>> begin
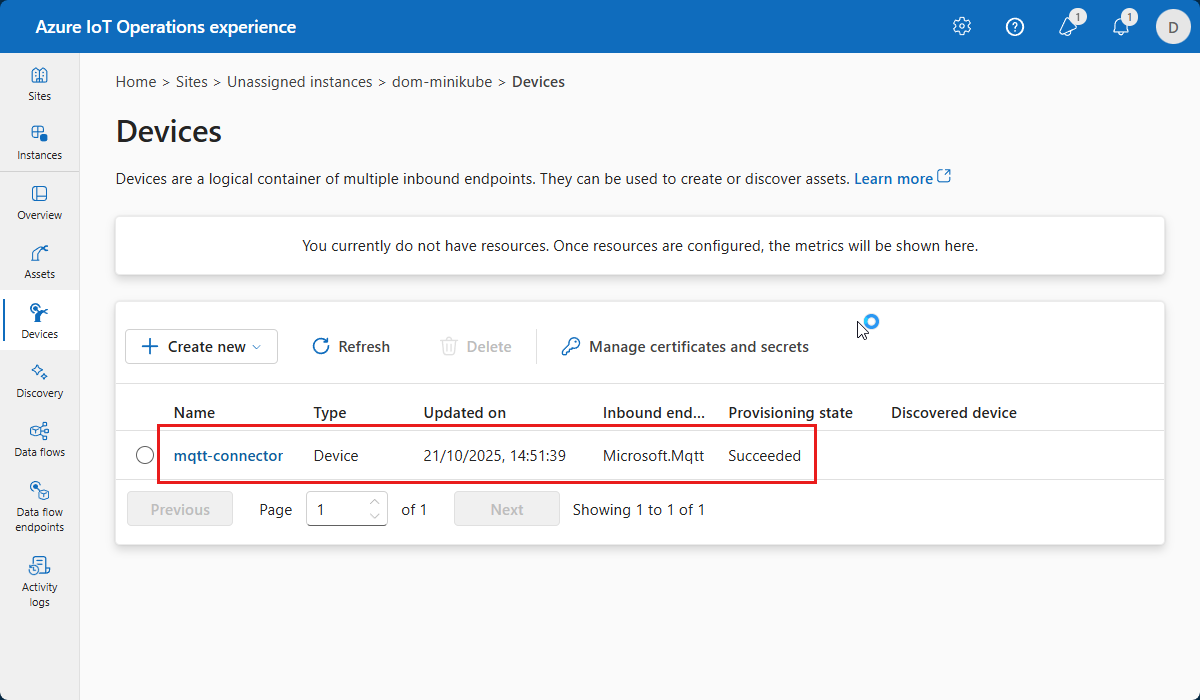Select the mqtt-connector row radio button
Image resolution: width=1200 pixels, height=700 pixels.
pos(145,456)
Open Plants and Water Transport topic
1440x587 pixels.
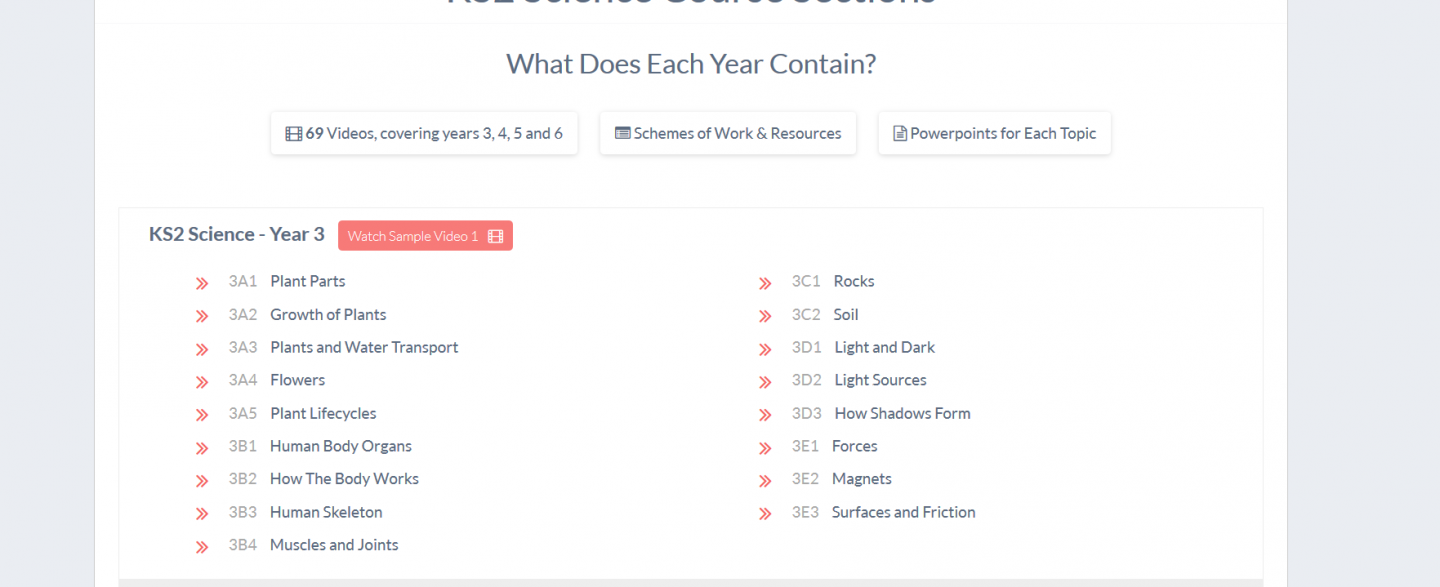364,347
>> end
>> begin
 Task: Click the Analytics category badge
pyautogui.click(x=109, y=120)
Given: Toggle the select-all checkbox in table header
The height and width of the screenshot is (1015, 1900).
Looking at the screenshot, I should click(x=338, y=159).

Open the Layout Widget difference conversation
>> end
>> begin
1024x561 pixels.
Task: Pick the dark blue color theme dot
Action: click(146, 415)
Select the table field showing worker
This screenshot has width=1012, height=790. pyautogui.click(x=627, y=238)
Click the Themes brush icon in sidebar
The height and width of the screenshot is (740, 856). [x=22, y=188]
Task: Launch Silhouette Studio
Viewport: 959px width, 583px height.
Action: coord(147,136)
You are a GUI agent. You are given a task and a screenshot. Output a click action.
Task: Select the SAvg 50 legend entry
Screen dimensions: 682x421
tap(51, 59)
>> end
#### WORK REQUIRED:
Copy out each line of the records that includes the word "table", matching its case exactly.

#### EXERCISE RESULT:
Given: Toggle the select-all checkbox in table header
Select the table field showing worker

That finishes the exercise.